A few representatives of the people have already indicated the solution of the social enigma—if I am not mistaken, Dr. Menger recently. It is not our affair, however, to go into this in detail here, for our aim is simply to bring out the fact that the Anti-Semitic movement on the basis of social science stands on feet of clay, and that the men who to bolster their cause trespass on this ground have only an utterly superficial acquaintance with the question, most of them none at all. But the average man allows himself to be persuaded easily, for he has learned a deal at school—but not logical thinking. Now if he sees that another is (or rather seems to be) doing this business for him, then so much the better; then he gladly lets the other take the trouble and believes that he has done his part when he joins in the hue and cry.

A few days ago an Anti-Semitic member of the Reichsrat took the floor with an interpellation; it related to our Union and to the accession of a man whose name is spoken with reverence and gratitude throughout all Austria. The speech may receive a suitable rejoinder in a proper place; I wish only to mention here that the said deputy used words to this effect: that it appeared by our appeal that the Union intended to wage battle in a “hostile,” extremely “acrimonious,” and “unscrupulous” manner against the Anti-Semitic party as such and also against all those citizens who cherish an Anti-Semitic spirit.

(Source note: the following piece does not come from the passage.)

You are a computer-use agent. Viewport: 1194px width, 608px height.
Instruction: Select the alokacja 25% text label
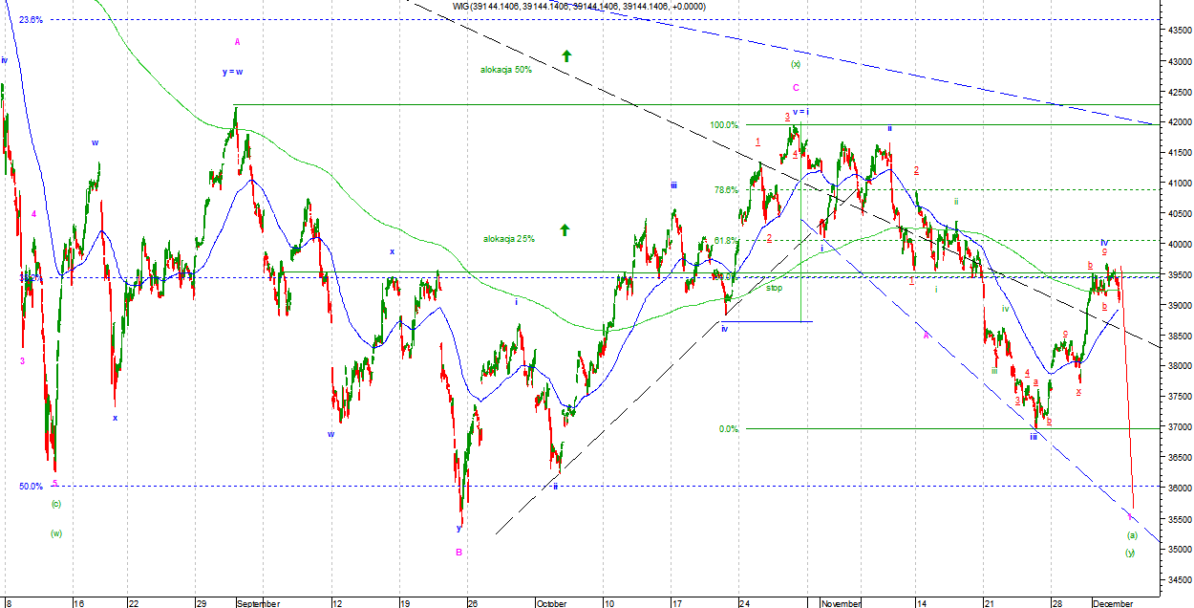click(508, 238)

Hostile? Acrimonious? Unscrupulous? I should hope not! Those who think that they have to see in Anti-Semitism a movement serviceable to the general good we pity because they are on the wrong track, and we hope that we shall be able by convincing proofs to bring them back to the right path. Those that have found in Anti-Semitism personal means for personal ends we despise, as every honorably-thinking man despises him who uses unfair means to promote his own interests. Hostility and acrimony, therefore, are not the right words. And as for unscrupulousness, it depends on what the word is taken to mean. If our opponents expect that we are going to take the tone that they are pleased to use,—in which, for instance, they give their readers in the Unverfälschte Deutsche Worte the news about the formation of our Union,—they, are mistaken. Such co-workers we would never accept into our membership, for decency is above all things to be preserved in our camp. We are of the opinion that no cause can ever be helped toward good repute by abusive words. Some hundreds of years ago they would indeed have had their effect, for then behind such strong expressions came knock-down arguments with the fist, and the stronger fist prevailed. But really to-day the great majority is better bred, and rowdy attack with word and deed is not to the taste of the cultured inhabitants of Austria.

Among our objects is also that of stirring our fellow-citizens to independent thinking. We do not wish to dictate, we wish to lead and to point out the way which it would be wise to take. Our two weapons are to be reason and the sense of justice; with these, we are fit to meet all attacks. We cannot be put down with pseudo-science, with juggled statistics, with distortion of truth and justice, and other such approved weapons; for we have in our ranks men who are preeminently qualified to annihilate such arguments with strictly scientific and expert methods, and to floor their antagonists coram publico. In a word, we feel that we are strong, we feel that we are equal to the work which we have undertaken.

Their opponents proved to be stronger. I shall have occasion hereafter to tell something of the course that matters subsequently took. But now I will return to the point where I broke off—to the Peace Congress at Rome.